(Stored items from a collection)
☆ ☆ ☆
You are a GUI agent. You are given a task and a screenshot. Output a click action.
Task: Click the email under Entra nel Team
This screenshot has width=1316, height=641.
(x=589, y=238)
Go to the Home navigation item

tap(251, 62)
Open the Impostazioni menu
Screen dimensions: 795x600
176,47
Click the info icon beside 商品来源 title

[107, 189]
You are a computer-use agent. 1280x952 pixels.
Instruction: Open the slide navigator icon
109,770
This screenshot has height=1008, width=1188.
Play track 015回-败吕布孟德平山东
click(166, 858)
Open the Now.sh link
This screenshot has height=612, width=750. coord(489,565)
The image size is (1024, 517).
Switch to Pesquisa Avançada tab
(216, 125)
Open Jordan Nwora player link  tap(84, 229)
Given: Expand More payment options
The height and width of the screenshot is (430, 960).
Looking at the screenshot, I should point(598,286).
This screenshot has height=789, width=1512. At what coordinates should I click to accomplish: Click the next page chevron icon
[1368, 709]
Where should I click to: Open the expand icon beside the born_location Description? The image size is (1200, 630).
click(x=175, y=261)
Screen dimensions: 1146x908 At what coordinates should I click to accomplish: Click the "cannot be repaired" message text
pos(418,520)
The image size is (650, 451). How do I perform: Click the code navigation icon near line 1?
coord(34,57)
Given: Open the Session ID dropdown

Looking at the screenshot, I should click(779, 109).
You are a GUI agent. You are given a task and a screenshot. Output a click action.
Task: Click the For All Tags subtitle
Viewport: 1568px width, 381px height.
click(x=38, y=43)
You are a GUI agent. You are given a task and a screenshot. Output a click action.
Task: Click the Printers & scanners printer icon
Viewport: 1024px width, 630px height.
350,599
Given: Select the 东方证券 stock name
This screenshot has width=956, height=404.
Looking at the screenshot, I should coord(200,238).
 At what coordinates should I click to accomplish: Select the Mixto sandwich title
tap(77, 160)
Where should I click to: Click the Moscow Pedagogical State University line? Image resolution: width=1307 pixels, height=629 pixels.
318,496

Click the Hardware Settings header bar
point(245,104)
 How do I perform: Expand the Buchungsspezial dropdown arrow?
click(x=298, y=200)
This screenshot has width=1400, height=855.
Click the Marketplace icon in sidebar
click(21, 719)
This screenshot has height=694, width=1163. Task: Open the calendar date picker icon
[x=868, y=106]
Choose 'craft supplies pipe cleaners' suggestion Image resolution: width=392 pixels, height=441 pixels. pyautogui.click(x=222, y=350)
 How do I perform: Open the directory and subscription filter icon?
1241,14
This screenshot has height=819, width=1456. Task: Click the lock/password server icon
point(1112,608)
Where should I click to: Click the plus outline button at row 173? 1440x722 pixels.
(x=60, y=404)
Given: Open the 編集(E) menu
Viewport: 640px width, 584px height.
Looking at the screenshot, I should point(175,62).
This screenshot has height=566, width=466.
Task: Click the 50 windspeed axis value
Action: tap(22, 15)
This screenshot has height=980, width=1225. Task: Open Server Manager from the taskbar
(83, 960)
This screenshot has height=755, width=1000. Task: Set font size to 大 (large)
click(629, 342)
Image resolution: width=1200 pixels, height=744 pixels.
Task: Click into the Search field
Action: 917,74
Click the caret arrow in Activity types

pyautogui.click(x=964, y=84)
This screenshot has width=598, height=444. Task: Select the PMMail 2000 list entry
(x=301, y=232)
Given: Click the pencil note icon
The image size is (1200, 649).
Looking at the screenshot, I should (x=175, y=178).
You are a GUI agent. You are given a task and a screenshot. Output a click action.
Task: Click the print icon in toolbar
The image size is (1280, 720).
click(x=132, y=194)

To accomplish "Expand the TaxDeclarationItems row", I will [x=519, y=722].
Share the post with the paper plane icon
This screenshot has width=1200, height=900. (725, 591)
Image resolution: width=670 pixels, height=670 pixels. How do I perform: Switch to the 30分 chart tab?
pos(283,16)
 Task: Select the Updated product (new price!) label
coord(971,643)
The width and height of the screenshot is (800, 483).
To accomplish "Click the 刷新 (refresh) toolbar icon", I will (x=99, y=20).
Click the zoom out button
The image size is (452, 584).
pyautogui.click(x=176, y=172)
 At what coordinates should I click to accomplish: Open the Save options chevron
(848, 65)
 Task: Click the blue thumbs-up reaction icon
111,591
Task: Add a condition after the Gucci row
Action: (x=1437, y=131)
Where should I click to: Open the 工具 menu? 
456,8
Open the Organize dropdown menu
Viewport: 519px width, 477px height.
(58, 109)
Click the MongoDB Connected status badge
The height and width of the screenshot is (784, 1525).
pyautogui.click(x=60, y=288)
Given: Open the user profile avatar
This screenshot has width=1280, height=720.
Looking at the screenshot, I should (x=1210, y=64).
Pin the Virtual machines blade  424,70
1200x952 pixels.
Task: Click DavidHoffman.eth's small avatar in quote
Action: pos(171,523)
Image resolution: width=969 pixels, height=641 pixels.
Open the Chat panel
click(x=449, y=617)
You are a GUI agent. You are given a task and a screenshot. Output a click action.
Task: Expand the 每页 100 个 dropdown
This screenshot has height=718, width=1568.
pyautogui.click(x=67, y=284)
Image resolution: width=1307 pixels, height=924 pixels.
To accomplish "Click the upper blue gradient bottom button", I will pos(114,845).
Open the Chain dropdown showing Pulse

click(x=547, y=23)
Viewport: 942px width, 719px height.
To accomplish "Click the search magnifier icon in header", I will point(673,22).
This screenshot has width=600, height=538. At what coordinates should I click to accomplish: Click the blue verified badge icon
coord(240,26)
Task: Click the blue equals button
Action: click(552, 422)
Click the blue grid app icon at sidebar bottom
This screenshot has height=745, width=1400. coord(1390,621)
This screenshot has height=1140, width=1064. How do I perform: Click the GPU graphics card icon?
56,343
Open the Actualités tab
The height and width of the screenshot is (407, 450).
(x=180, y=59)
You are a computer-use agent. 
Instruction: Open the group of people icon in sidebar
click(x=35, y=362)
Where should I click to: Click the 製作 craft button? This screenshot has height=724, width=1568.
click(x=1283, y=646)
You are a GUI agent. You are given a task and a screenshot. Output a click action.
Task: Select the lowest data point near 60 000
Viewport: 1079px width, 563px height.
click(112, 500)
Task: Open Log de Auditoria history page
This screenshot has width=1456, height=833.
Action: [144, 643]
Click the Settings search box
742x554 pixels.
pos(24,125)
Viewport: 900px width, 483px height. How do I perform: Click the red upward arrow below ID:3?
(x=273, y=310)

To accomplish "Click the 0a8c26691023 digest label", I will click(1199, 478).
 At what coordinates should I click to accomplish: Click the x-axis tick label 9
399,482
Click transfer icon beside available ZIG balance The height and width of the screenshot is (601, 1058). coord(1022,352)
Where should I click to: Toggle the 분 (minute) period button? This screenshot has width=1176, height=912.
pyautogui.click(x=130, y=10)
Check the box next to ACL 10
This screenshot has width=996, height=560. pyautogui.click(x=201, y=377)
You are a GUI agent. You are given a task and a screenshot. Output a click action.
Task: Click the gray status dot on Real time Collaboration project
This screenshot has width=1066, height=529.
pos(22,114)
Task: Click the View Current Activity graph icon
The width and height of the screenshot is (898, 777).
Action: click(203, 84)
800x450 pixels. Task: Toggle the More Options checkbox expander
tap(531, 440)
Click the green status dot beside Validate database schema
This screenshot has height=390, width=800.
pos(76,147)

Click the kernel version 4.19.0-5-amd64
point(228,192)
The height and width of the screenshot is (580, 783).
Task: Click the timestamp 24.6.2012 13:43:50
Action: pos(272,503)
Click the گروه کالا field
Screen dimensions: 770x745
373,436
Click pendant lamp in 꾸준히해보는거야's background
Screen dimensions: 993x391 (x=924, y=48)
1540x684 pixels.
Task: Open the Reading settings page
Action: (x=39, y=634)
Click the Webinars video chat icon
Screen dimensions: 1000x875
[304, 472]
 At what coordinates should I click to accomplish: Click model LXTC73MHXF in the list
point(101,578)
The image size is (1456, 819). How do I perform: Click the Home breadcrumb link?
☆ ☆ ☆
## Required action
Note every line of the entries in which "computer" appears, and copy it down.

## Answer for the task
You are a computer-use agent. 1280x952 pixels.
You are a computer-use agent. 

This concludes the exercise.